I look at TrueHD as a package that contains the audio data and "instructions" for the decoder. The metadata does not contain audio, but rather cues that tell the decoder what to do with the audio. Dolby used metadata in its surround formats before Atmos, but its function has evolved over time and the introduction of Atmos has turned it into a buzzword.



bkeeler10 said:


> Only the Atmos decoder knows what to do with object metadata; the legacy TrueHD decoder either doesn't see that data or does not know what to do with it. Either way, it is discarded. So the legacy TrueHD decoder takes an Atmos track and plays only the bed channels because that's all it knows how to do. But since the object sounds are encoded into the 7.1 channels, no sound is omitted.
> 
> The Atmos decoder plays the 7.1 channels and also plays the object metadata. This would result in the objects being played twice: once in the 7.1 channels and again as steered by the Atmos decoder. Obviously no good. So there is an algorithm in the Atmos decoder to strip the embedded object sounds from the 7.1 channels. That way, it is only played once and it is played in the most accurate way possible.

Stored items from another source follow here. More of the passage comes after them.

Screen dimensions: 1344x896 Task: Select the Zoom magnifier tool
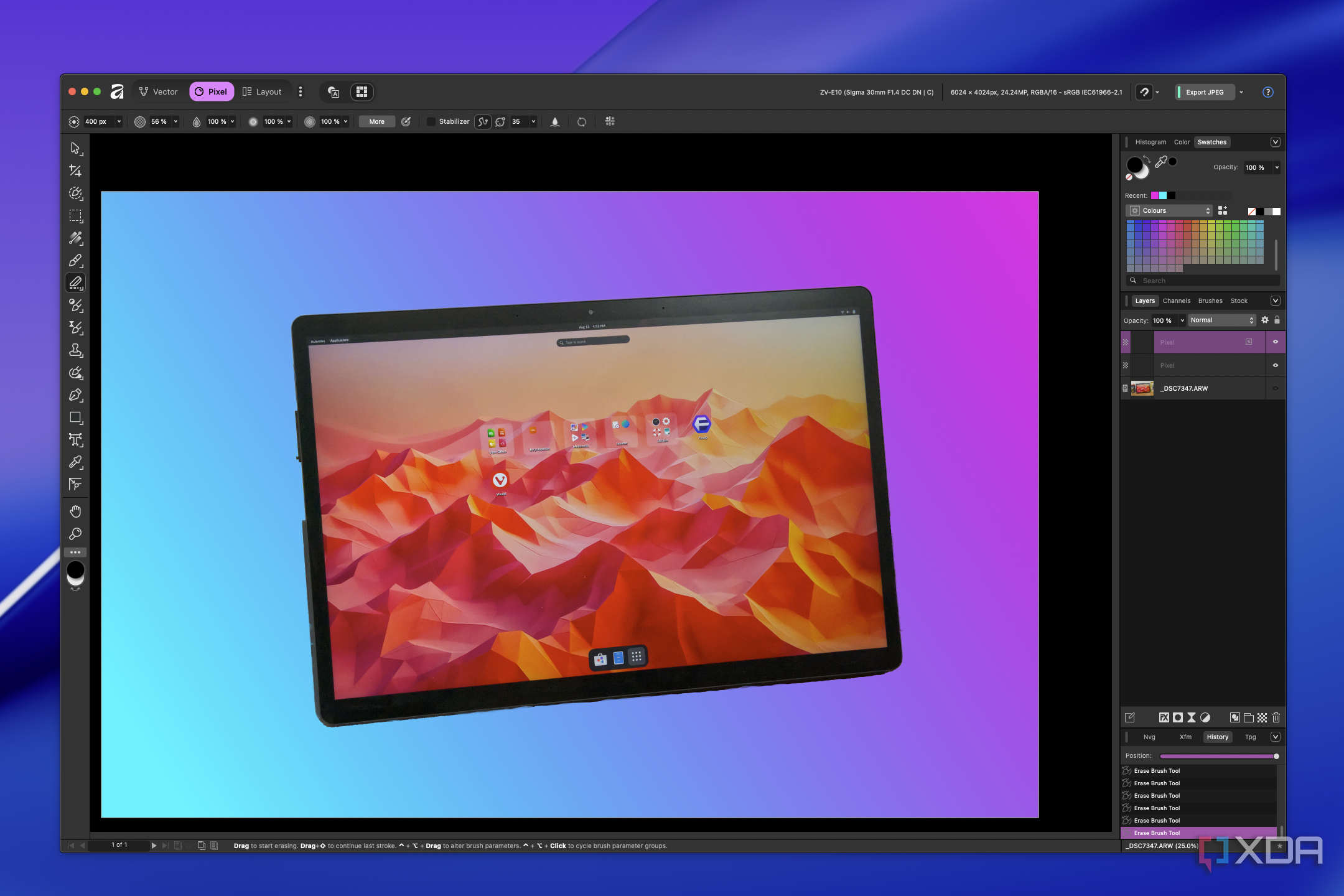coord(75,534)
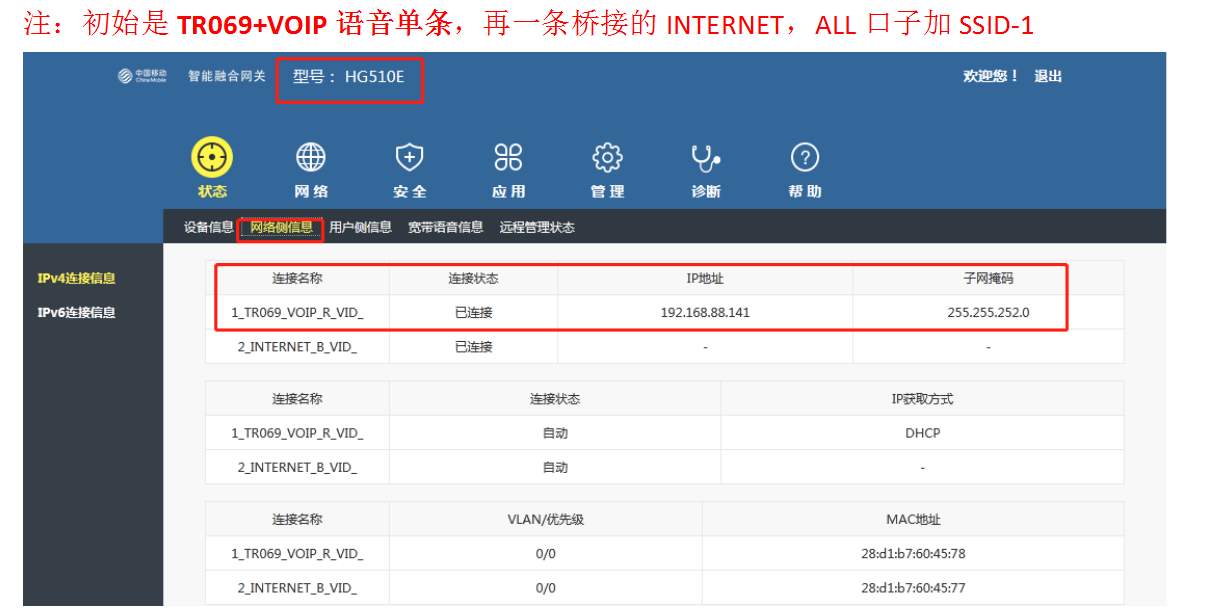Open the 网络 (Network) globe icon
This screenshot has width=1219, height=615.
311,158
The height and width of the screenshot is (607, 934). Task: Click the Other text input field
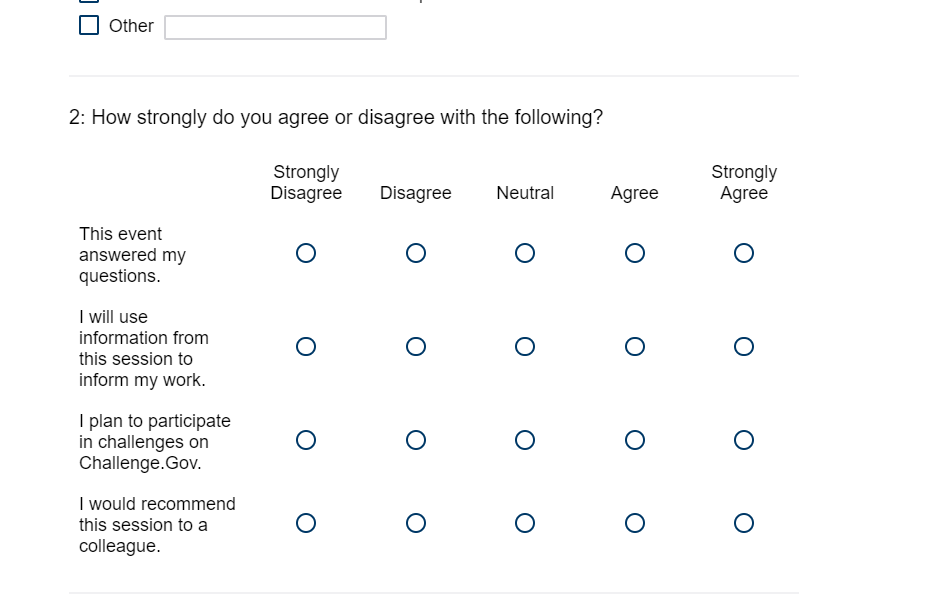point(275,27)
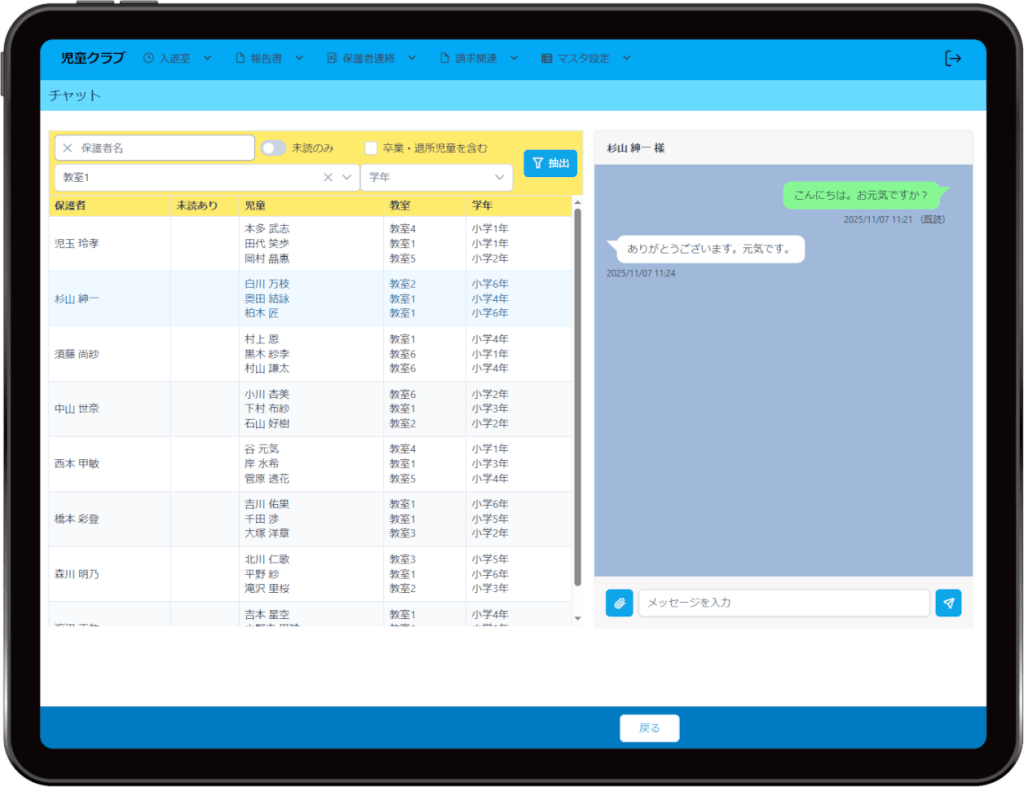
Task: Toggle the 未読のみ switch
Action: (x=273, y=148)
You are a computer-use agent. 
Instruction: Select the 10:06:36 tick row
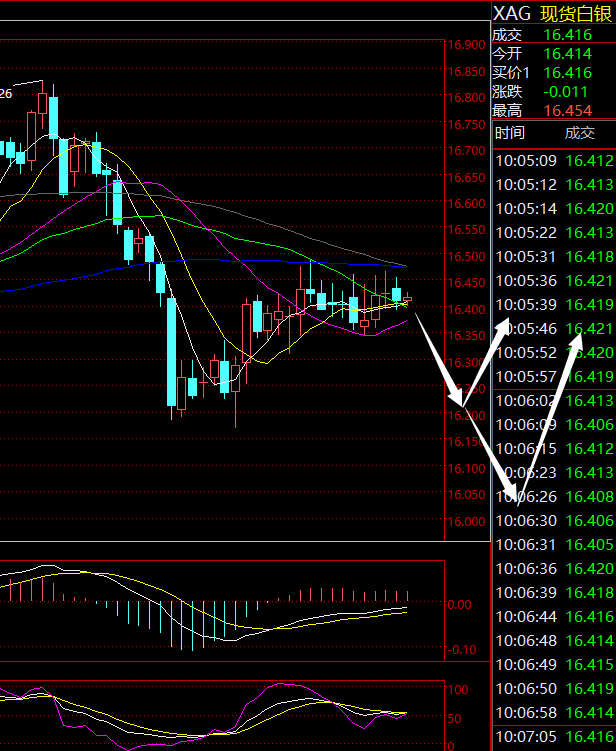554,568
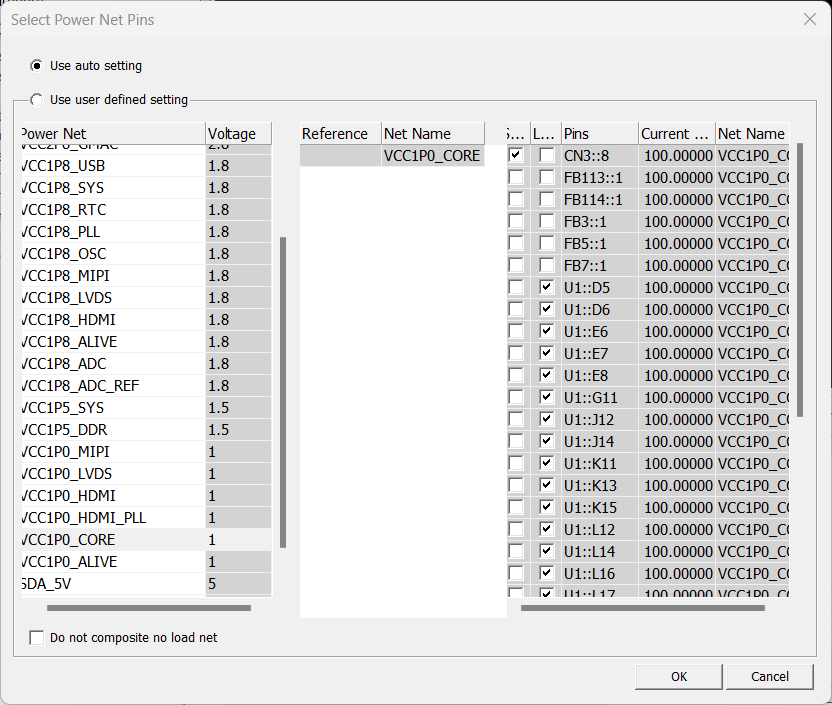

If the Atmos decoder can locate and strip the objects out of the bed channels and ignore them, then why couldn't it extract them and render them in 3D with the metadata? i.e. why have two copies of the objects? I don't think I would consider the method described to be lossless playback.




bkeeler10 said:


> I don't think that is the case. If the Atmos AVR is set up with a 7.1 system, the Atmos decoder does not come into play. In that case, it acts the same as a non-Atmos AVR.


If playback can be scaled to any configuration and the AVR can decode the Atmos mix, then why not do it in this case? I guess if the AVR disables all Atmos features when you don't have overhead speakers connected, then it would revert to traditional TrueHD decoding no matter what.

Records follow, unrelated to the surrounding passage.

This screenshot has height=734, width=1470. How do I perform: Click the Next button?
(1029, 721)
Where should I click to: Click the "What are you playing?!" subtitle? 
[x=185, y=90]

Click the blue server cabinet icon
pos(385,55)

Our living room setup uses an AVR that happens to be Atmos capable, but with only a 3-channel passive soundbar and a sub. I use DSU for playback in most cases, but haven't actually tried an Atmos disc. Might have to experiment tonight if I can commandeer the remote for a bit.


----------



## bkeeler10

Peter Loeser said:


> I look at TrueHD as a package that contains the audio data and "instructions" for the decoder. The metadata does not contain audio, but rather cues that tell the decoder what to do with the audio. Dolby used metadata in its surround formats before Atmos, but its function has evolved over time and the introduction of Atmos has turned it into a buzzword.
> 
> If the Atmos decoder can locate and strip the objects out of the bed channels and ignore them, then why couldn't it extract them and render them in 3D with the metadata? i.e. why have two copies of the objects? I don't think I would consider the method described to be lossless playback.


You may well be right about this. Perhaps the metadata for Atmos objects is just instructions and not actual audio. 



> If playback can be scaled to any configuration and the AVR can decode the Atmos mix, then why not do it in this case? I guess if the AVR disables all Atmos features when you don't have overhead speakers connected, then it would revert to traditional TrueHD decoding no matter what.


I think that's how it works. I think you have to have it configured for overheads (or wides) before the Atmos renderer becomes active. But there seems to be some debate about this and I could be totally wrong of course. 



> Our living room setup uses an AVR that happens to be Atmos capable, but with only a 3-channel passive soundbar and a sub. I use DSU for playback in most cases, but haven't actually tried an Atmos disc. Might have to experiment tonight if I can commandeer the remote for a bit.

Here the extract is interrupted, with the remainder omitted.